Transcribe the passage of the Sherlock Holmes screenwriter interview below, starting at "Exclusive Interview: Sherlock" and ending at "Fu of Robert Downey Jr.".

• SELECTED PASSAGE
·····

Exclusive Interview: Sherlock Holmes Writer on Robert Downey’s Kung Fu and the Delicate Issue of Holmes’ Coke Addiction (Part 3)
A-list action screenwriter Simon Kinberg gives 30 Ninjas Editor John Freeman Gill the inside story on the physical chess game of Robert Downey Jr.’s wing chun kung fu, how the actor authored his own fight scenes, and how the filmmakers handled the delicate issue of Sherlock’s cocaine addiction.
The Erudite Kung Fu of Robert Downey Jr.
30 NINJAS: With Mr. & Mrs. Smith, you were writing characters out of your own head before the movie was cast. By sharp contrast, on Sherlock Holmes, how did it affect your writing to know that you were specifically writing these characters for Robert Downey Jr. and Jude Law?
SIMON KINBERG: I think as a writer have to have half your mind thinking about character — what’s right for the character, as on the page, as in the story. And then the other half of your mind has to be thinking about the voice of this particular actor. You know, I’ve done this a few times, because I come in and I do a fair amount of rewriting on production on movies. And also I’ve written a couple of sequels, like X-Men: The Last Stand, where all the all the roles are pretty much cast already, and they’ve been in a couple movies playing these parts. I try to watch every movie or as many movies as humanly possible that those actors have been in.
30 NINJAS: Is that to see what they’re capable of so far?
SK: Sometimes it’s that, but some of it is more just their voice. Actors have a specific voice; even the most chameleonlike character actors still have a specific voice. And trying to learn that voice so you can write toward it. Sometimes it’s very literal for the dialogue for me, it’s like, I talk very fast, so my sentences tend to be really long and have a lot of “ands” and “buts” in them. Some people speak in more staccato sentences, and some actors are clearly more comfortable when they’re quiet. So you adjust to the way they speak, the rhythms of their language. You can determine that if you watch five movies from somebody. You’ll start to see speech patterns, even if those movies are very different. So you try to learn that. But you know, in the case of someone like Robert [Downey Jr.] and Jude [Law], frankly, or in the case of Ian McKellen and Patrick Stewart and Hugh Jackman in the X-Men movies, they’re such good actors that you’re never really thinking in terms of where there are limitations. You’re really thinking in terms of the opposite, almost like, How can I possibly challenge these people, given how good they are at acting?

·····

• MATERIAL
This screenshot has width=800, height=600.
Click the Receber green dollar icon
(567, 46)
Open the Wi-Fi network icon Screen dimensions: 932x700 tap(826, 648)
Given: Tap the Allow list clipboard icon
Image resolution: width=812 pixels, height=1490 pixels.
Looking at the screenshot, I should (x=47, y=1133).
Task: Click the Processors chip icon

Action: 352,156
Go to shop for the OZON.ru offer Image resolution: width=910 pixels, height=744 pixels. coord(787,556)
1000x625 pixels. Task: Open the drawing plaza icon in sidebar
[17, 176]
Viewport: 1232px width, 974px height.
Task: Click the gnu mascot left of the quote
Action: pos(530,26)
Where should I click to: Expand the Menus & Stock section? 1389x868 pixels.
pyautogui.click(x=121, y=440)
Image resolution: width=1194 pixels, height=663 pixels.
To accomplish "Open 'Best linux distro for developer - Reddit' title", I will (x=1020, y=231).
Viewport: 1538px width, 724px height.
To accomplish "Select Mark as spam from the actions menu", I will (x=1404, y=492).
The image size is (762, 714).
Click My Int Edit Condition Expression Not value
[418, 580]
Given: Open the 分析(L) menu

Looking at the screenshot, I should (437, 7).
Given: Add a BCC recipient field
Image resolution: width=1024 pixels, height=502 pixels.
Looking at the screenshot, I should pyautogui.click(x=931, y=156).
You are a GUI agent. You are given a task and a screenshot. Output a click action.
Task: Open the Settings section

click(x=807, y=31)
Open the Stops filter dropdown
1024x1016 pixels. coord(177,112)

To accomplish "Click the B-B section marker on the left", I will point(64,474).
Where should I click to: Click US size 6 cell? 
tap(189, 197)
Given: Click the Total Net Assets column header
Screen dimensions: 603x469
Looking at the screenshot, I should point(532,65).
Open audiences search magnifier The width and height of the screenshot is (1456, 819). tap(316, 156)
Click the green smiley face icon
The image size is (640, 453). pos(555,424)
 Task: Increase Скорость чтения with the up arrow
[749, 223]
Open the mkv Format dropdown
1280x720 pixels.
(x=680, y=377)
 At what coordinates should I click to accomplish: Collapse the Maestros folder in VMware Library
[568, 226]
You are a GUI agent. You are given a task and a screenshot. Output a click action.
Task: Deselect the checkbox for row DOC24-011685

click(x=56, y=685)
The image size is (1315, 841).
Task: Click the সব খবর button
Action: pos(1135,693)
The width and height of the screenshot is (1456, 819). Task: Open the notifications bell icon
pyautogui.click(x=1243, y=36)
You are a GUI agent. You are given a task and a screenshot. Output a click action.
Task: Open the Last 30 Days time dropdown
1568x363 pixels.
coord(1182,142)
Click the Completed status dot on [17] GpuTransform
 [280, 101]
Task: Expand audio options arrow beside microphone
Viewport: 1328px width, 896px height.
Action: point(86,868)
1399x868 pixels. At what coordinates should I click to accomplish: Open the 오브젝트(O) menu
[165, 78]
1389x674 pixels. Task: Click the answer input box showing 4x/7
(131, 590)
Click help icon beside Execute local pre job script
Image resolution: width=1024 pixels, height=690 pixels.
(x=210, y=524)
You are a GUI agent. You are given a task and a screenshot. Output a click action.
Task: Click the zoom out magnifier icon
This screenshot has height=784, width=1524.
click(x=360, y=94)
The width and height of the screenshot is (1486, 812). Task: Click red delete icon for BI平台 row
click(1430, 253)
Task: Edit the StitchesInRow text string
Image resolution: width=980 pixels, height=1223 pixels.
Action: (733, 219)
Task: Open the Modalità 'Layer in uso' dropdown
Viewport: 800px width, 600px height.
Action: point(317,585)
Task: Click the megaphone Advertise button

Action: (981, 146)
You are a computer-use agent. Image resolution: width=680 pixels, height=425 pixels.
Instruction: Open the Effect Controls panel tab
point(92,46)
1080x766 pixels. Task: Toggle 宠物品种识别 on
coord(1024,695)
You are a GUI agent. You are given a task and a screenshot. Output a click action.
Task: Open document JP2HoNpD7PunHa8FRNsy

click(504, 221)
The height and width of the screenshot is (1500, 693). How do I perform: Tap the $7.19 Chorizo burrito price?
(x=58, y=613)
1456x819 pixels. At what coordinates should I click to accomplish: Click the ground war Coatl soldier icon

·····

• TASK SOLUTION
Exclusive Interview: Sherlock Holmes Writer on Robert Downey’s Kung Fu and the Delicate Issue of Holmes’ Coke Addiction (Part 3)
A-list action screenwriter Simon Kinberg gives 30 Ninjas Editor John Freeman Gill the inside story on the physical chess game of Robert Downey Jr.’s wing chun kung fu, how the actor authored his own fight scenes, and how the filmmakers handled the delicate issue of Sherlock’s cocaine addiction.
The Erudite Kung Fu of Robert Downey Jr.